Il y a quelques mois de cela, une amie m’avait fait lire un article provenant d’un magazine sur le management, je crois. L’article développait une thèse disant que plus on était nombreux à participer à une recherche, plus on avait de chance de trouver une solution juste, et il relatait l’histoire suivante.

Un test avait été effectué par un groupe qui devait, aidé de quelques indications, situer une épave sur une carte marine. Aucun des participants n’avait situé correctement l’épave. En revanche, si on reliait entre eux les points désignés par les participants, ils dessinaient une forme au centre de laquelle se trouvait l’épave ! Cette histoire est à peine croyable, on dirait de la magie ou de la science fiction ! J’avoue, j’ai eu un petit doute sur la vérité de ce phénomène.

Habitué à guider mes analyses et recherches, je m’entoure d’un réseau d’idées, de visions et de perceptions diverses qui m’apportent toujours un éclairage nouveau et intéressant, mais je ne fais pas appel de manière systématique à un florigège point de vue, probablement à tort.

Récemment, je répondais à un appel d’offre de refonte d’un site de ministère. Un des enjeux était de poser la stratégie de communication et le positionnement de cette institution sur Internet. Pour rechercher le meilleur positionnement possible, j’ai réuni un groupe test que j’ai animé pendant une heure ou deux. Plus tard j’ai confronté les idées émises avec les miennes, et encore plus tard, j’ai associé des personnes très intuitives à la perception de ce positionnement. Il est ressorti de tout cela les lignes directrices d’un concept fort qui a été un des éléments clés de la réussite de cette affaire. Sans en avoir la certitude, je suis assez persuadé que la pluralité des points de vue a été un élément important de la maturité de la solution proposée.

Finalement, cette expérience récente m’a montré que l’expérience de la carte et de l’épave est très probablement réelle, et qu’il serait intéressant de l’étudier de plus près.

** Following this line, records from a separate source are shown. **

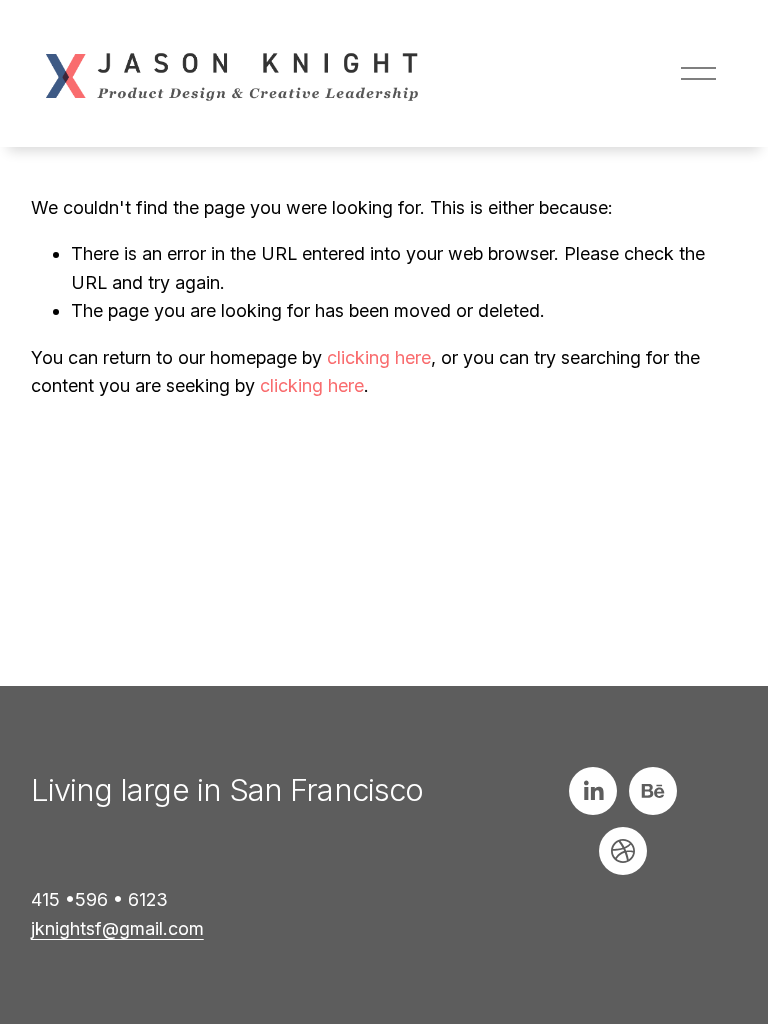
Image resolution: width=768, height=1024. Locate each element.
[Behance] (653, 791)
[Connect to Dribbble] (623, 851)
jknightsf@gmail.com (117, 928)
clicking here (379, 357)
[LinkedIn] (593, 791)
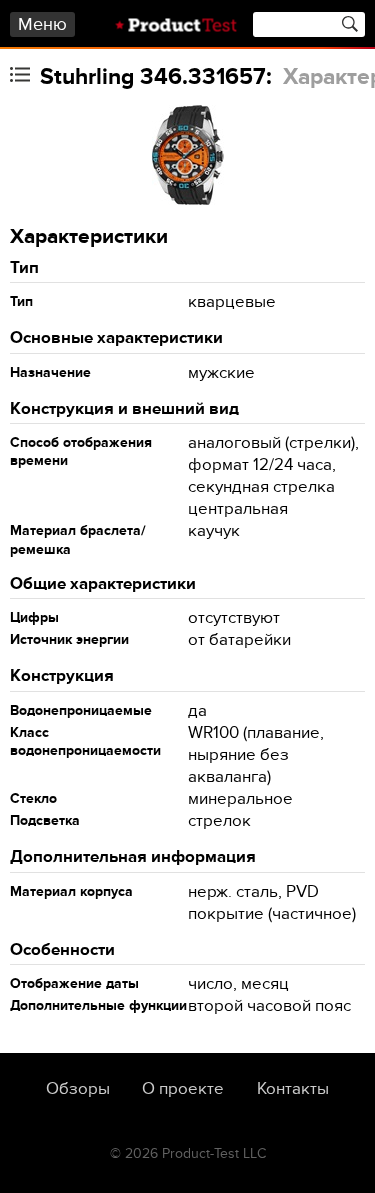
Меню (42, 24)
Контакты (293, 1089)
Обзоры (78, 1089)
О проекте (183, 1089)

On peut en tirer un enseignement simple : plus on est nombreux à rechercher une solution, plus on a de chance de s’en approcher. L’opinion d’un seul, même le meilleur de tous, a moins de chance d’atteindre le but que l’opinion d’un groupe. Le fait est que plus on regarde un sujet depuis des points de vue variés et différents, plus on en a une image complète et sûre de la solution. Bien sûr, les points de vue de chacun sont plus ou moins éloignés de la solution et certains, si on n’écoutait qu’eux, nous éloigneraient beaucoup du but. Pour autant, leurs opinions représentent des éclairages différents qui convergent vers la position exacte de la solution.

Le schéma ci-dessous matérialise cette curieuse idée. Chaque rond représente le point de vue d’un individu par rapport à la solution recherchée. L’étoile représente la solution.
On voit que l’opinion de l’individu « B » est celle qui est la plus proche de la solution, alors que l’individu « A » apporte un éclairage assez éloigné du centre. Pourtant, l’opinion de « B », bien que plus éloignée de la solution, est utile pour se rapprocher de la solution qui se siteu à l’épicentre des vues de chacun. Si on écartait les opinions lointaines sous prétexte qu’elles ne sont pas assez proche de la solution, on ciblerait moin précisément la solution. Il s’agit là de porter un jugement nuisible à la recherche de la solution.
Cette notion est fondammentale !

cible-opinion

Ce schéma nous montre que le fait de porter des jugements sur les opinions est un comportement puérile.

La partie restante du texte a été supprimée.